◆ Short exercise:
Rewrite the entries below with "search tool" swapped for "search box" and everything else unchanged. Leave the pictures out of your version.

◆ Records for the task:
╔══
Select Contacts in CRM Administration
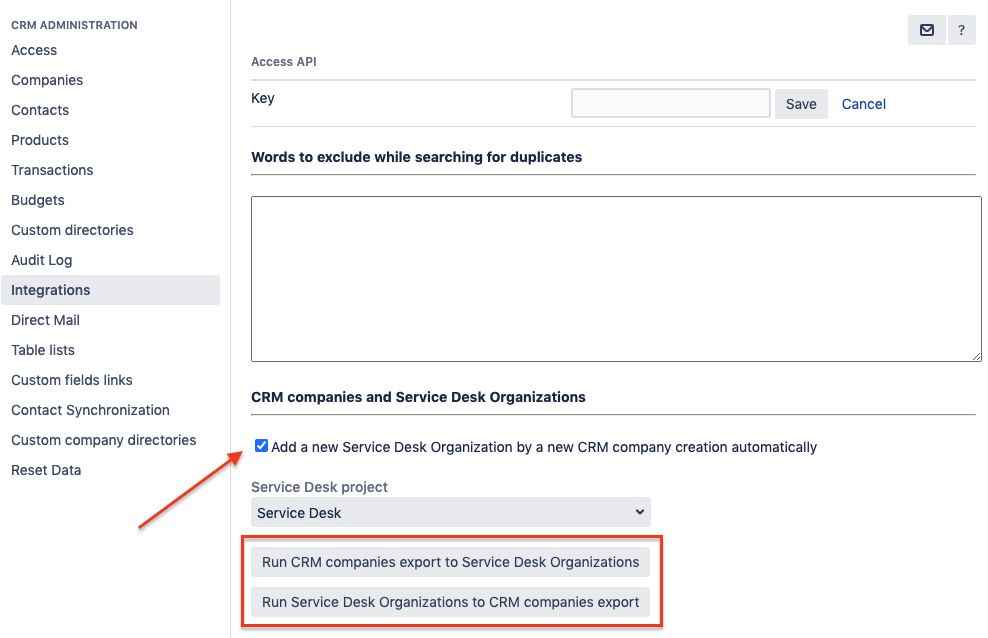This screenshot has width=988, height=638. [40, 110]
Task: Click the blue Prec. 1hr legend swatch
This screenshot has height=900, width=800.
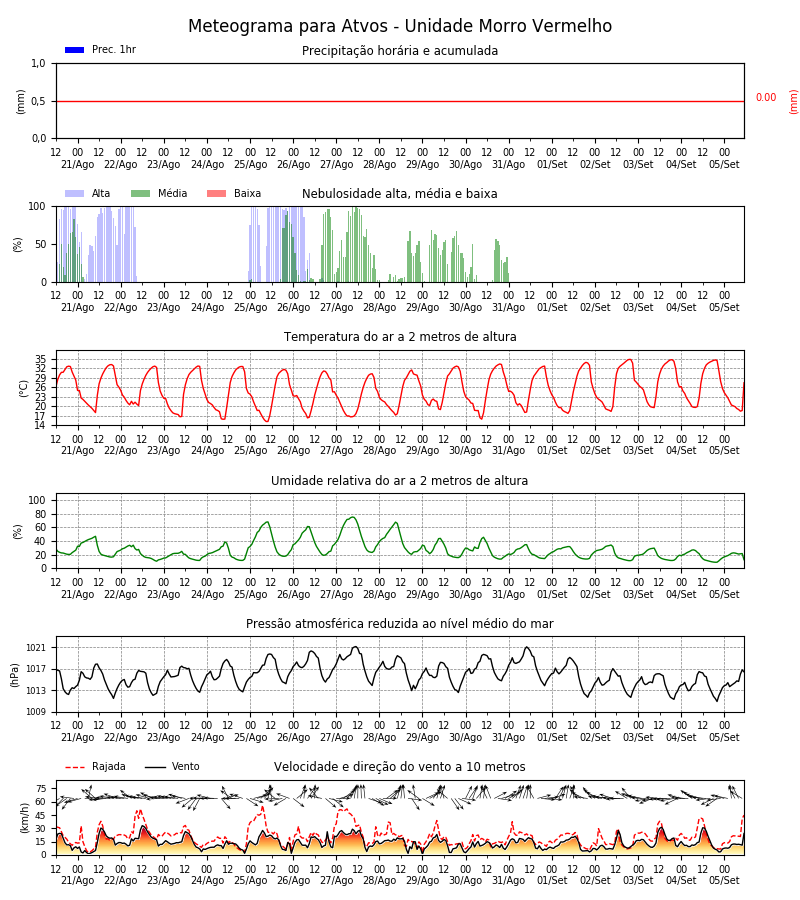Action: pyautogui.click(x=75, y=50)
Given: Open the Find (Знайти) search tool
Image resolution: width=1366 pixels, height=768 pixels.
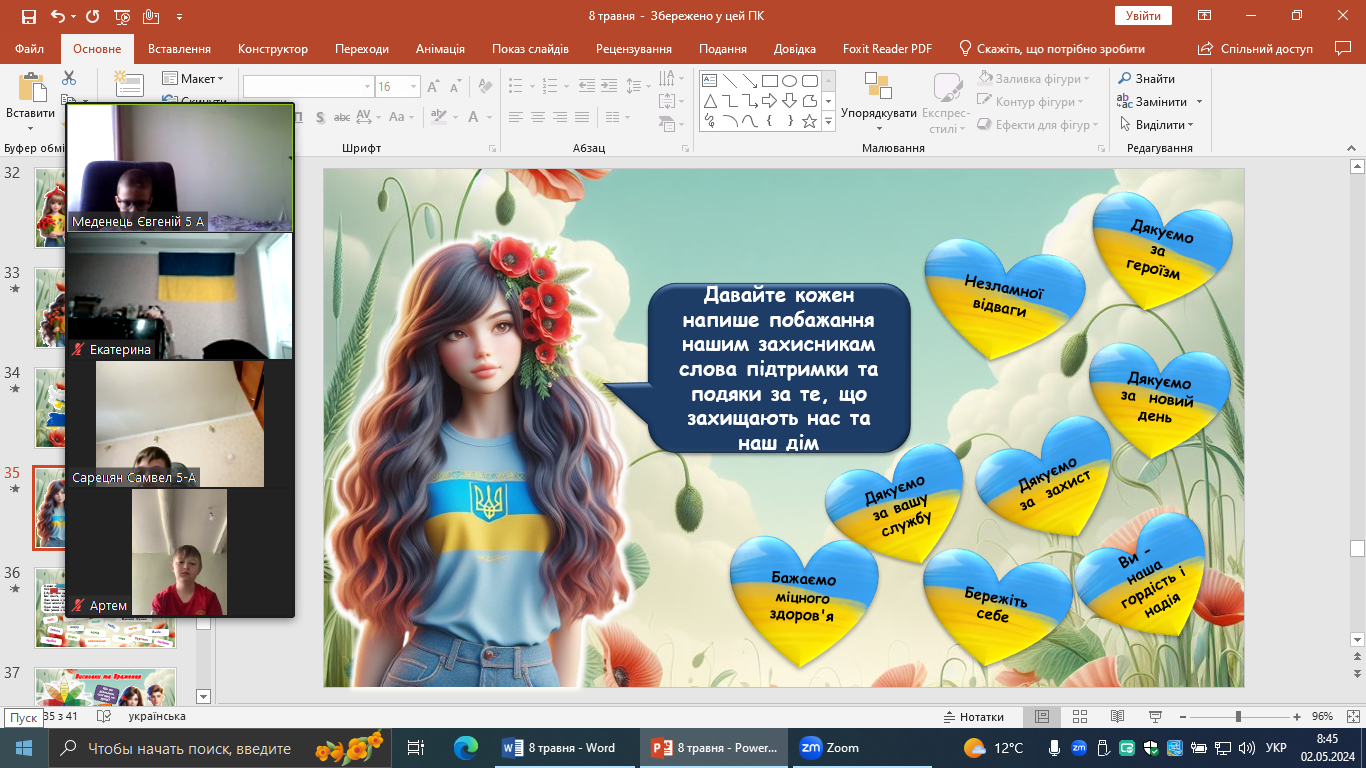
╚══
◆ Task response:
Select Contacts in CRM Administration
This screenshot has width=988, height=638. [40, 110]
Task: Click the blue Prec. 1hr legend swatch
This screenshot has height=900, width=800.
Action: pyautogui.click(x=75, y=50)
Given: Open the Find (Знайти) search box
Image resolution: width=1366 pixels, height=768 pixels.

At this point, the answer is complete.